The point I want to make is that there does not appear to be a real attempt to carry out the Government promises made in 1932. It is not a long way to throw our minds back — to 1932. Not alone were we promised that unemployment would be relieved, but we were told that it would be abolished and that we would have so many posts to give away that we should have to send for some of our people across the water. The present rotational schemes and the attempt made by means of unemployment assistance to relieve unemployment are a contradiction of these promises. They do not harmonise with the idea of abolishing unemployment. Not alone is it evident from what I have said with regard to rotational schemes and rates of unemployment assistance that the Government are not facing up to their responsibilities in these matters, but, if we turn to other aspects of Government policy, we shall be inclined to say that the Government is definitely of the opinion that low wages and bad living conditions should be the idea of life in this country. We have had a wage of 24/- a week fixed by the Agricultural Wages Board. I have already referred to the shilling a week allowed for a child by way of unemployment assistance. I may go further and point to the scandalous way in which the national teachers have been treated, not alone by this Government but by the previous Government. We are told that the national school is the poor man's university, but the Government have very little regard or respect for the professors in these universities when they are treated as the national teachers have been treated.

So far as I can see, the teachers of this country are being driven back, both by the way their salaries have been slashed and by the cost of living in the country, to a position similar to that in which Lloyd George, before the War, said that the salaries of national teachers in this country were a disgrace to the British Empire. I do not know whether we are in the Empire or not at present, but I say that the salaries of national teachers here are much worse than those which obtain in the other portion of the country, Northern Ireland. They are about 17 per cent. worse. We hear from time to time various orators pointing out all the bad and wrong things done in Northern Ireland, but they can boast in Northern Ireland of treating their teachers much better than we do here. May I be allowed to refer for a moment to the position of teachers' salaries previous to 1920 in this country?

The question before the House is general economic policy. I stated to another Deputy on the point now raised that it is very difficult for a Minister to reply to particular cases without previous notice. The matter would rather arise on an Estimate, or on express motion. Previous notice should have been given.

Am I not allowed to refer to the fact that teachers' salaries here, as a result of Government policy, compare very unfavourably with those in Great Britain and Northern Ireland? What I want to refer to particularly is that under this Government, which had experience of a previous Government which did its part in cutting teachers' salaries, we had, in March, 1933, the putting into operation of the Temporary Economies Act which cut teachers' salaries from 1 to 8 per cent. That cut was made permanent in the next year when we had the salaries cut from 6 to 9 per cent. and a Government saving effected of £290,000. I want to point out the unfair discrimination made against the teachers on those two occasions. On the first occasion the Government, by its Temporary Economies Act, took an amount from the teachers which was not a fair proportion compared with what was taken from other Government servants.

Raw data

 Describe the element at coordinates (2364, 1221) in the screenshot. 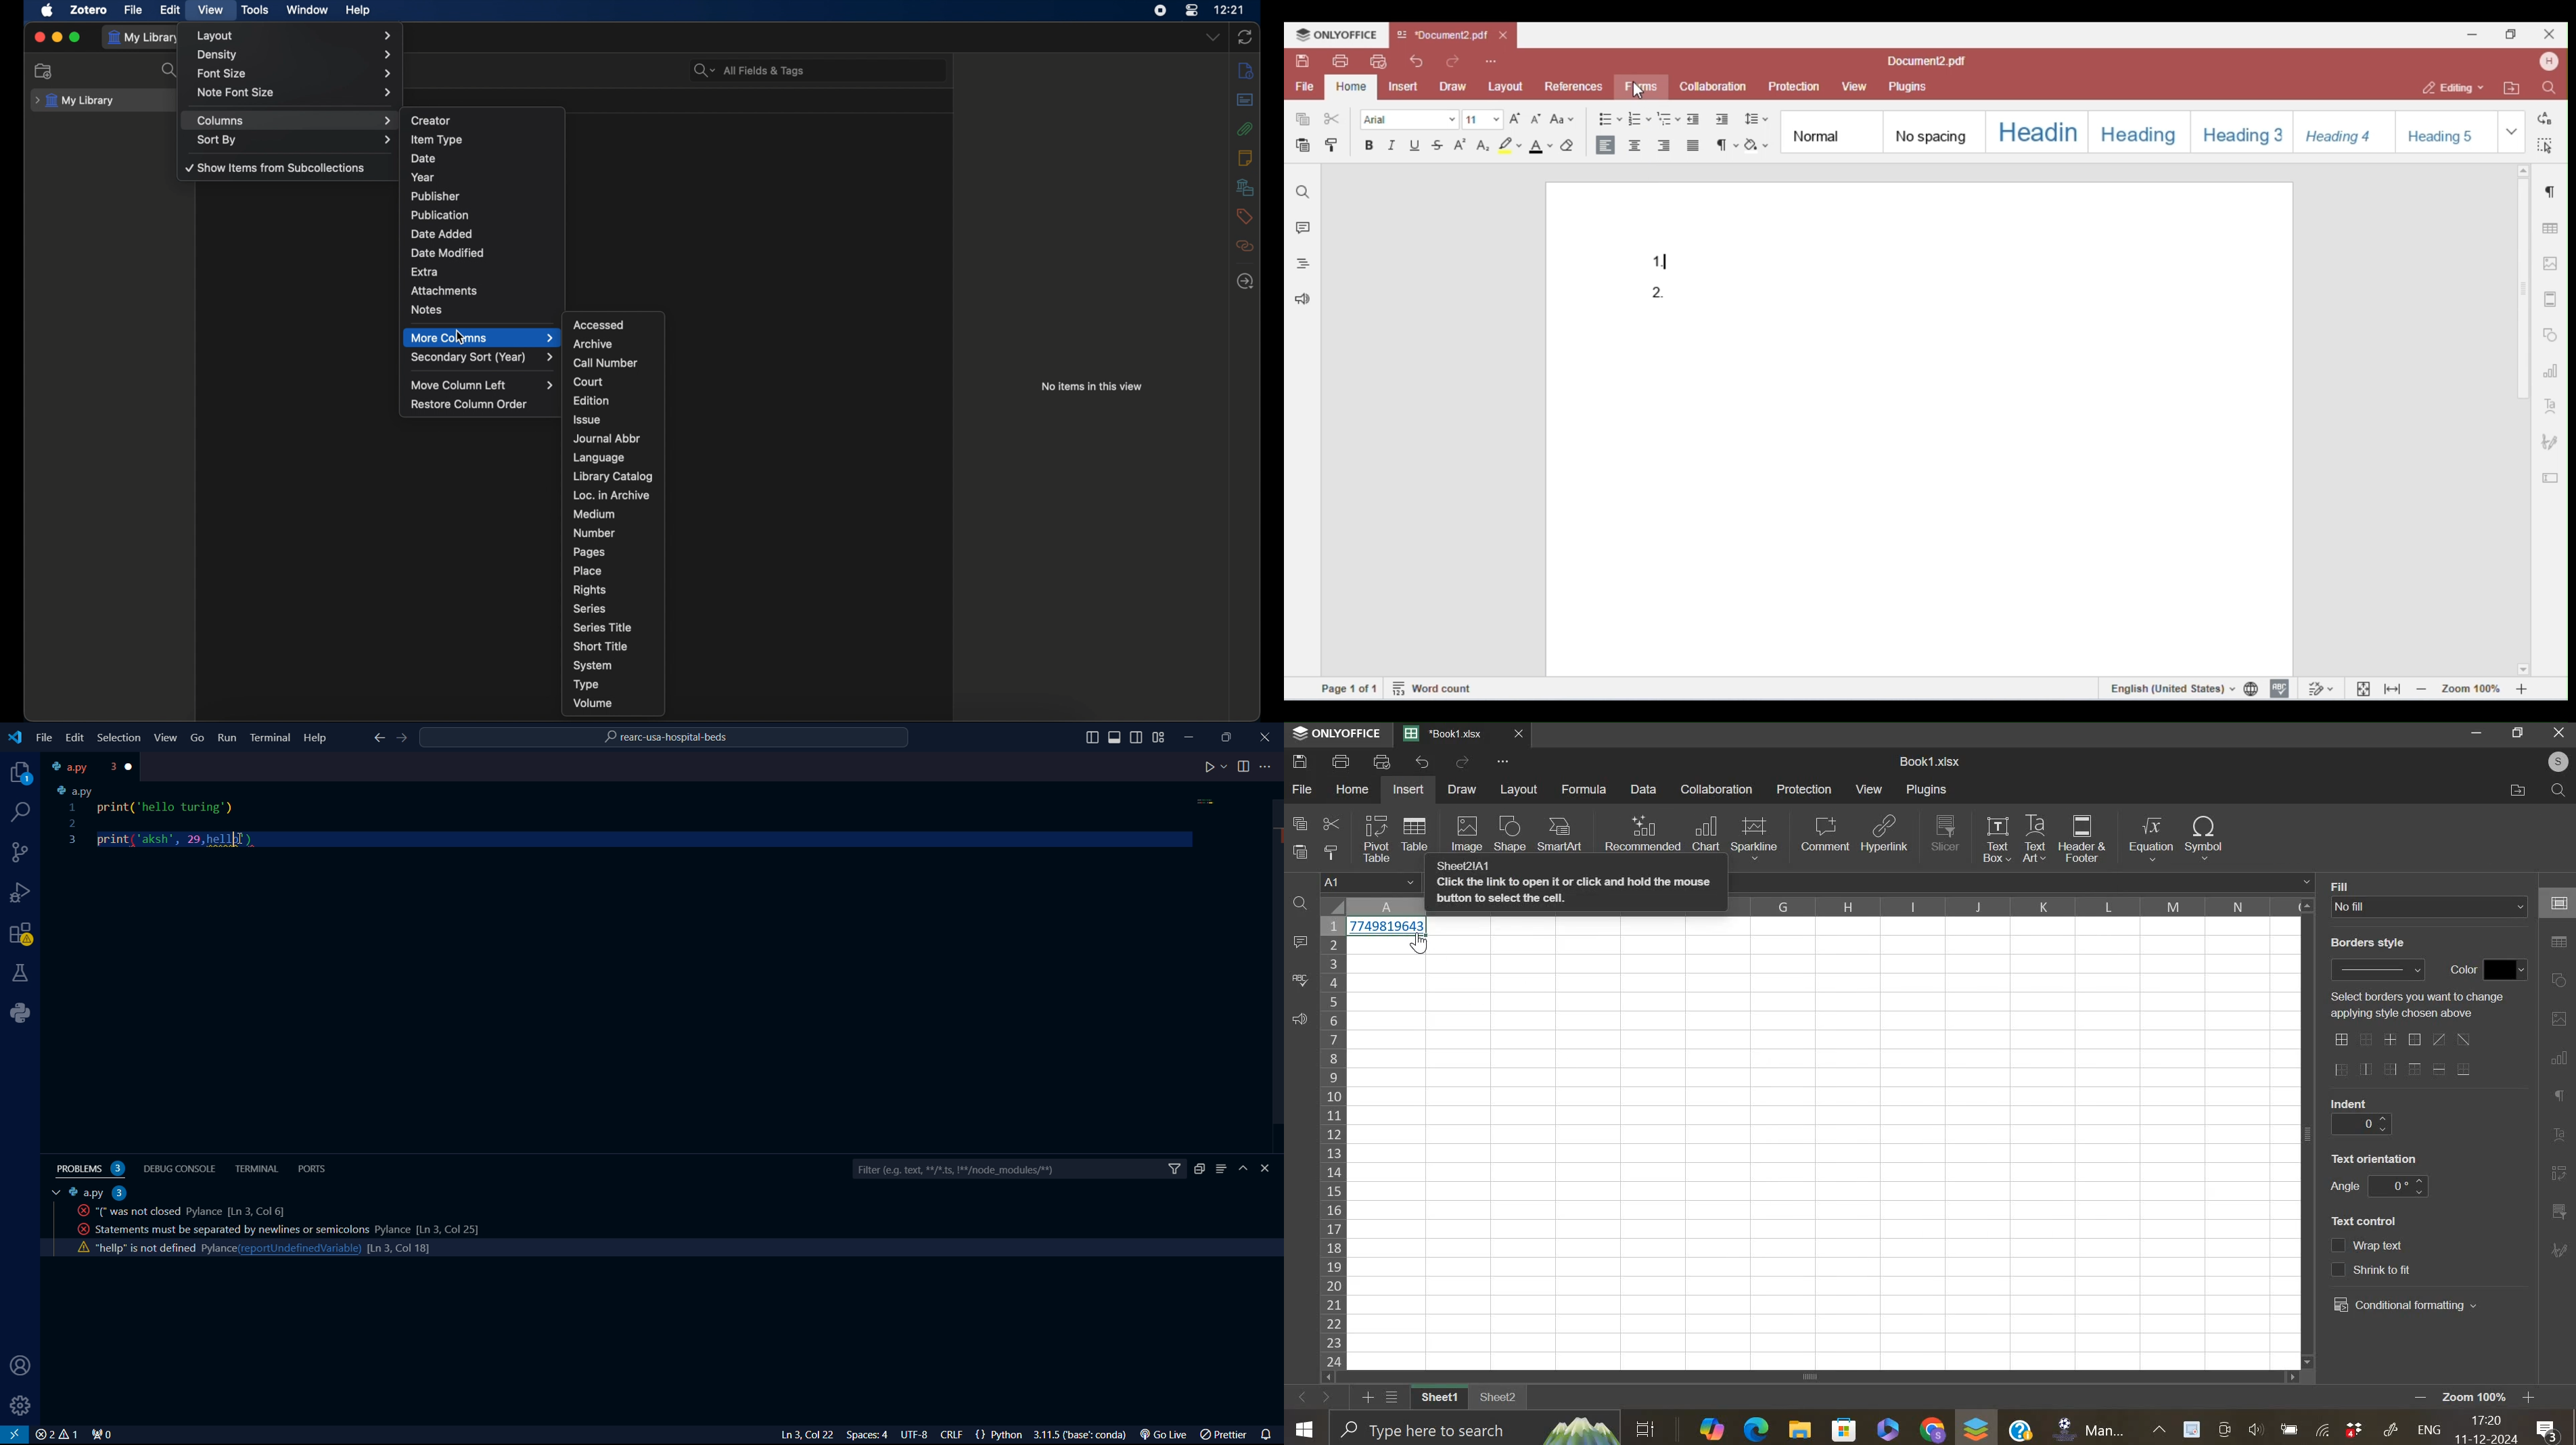

I see `text` at that location.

Task instructions
[1] Please copy the debate text word for word, starting at "So far as I" and ending at "in this country?".
[2] According to the debate text, what weekly wage was fixed by the Agricultural Wages Board?

Task answers
[1]
So far as I can see, the teachers of this country are being driven back, both by the way their salaries have been slashed and by the cost of living in the country, to a position similar to that in which Lloyd George, before the War, said that the salaries of national teachers in this country were a disgrace to the British Empire. I do not know whether we are in the Empire or not at present, but I say that the salaries of national teachers here are much worse than those which obtain in the other portion of the country, Northern Ireland. They are about 17 per cent. worse. We hear from time to time various orators pointing out all the bad and wrong things done in Northern Ireland, but they can boast in Northern Ireland of treating their teachers much better than we do here. May I be allowed to refer for a moment to the position of teachers' salaries previous to 1920 in this country?

[2] 24/- a week.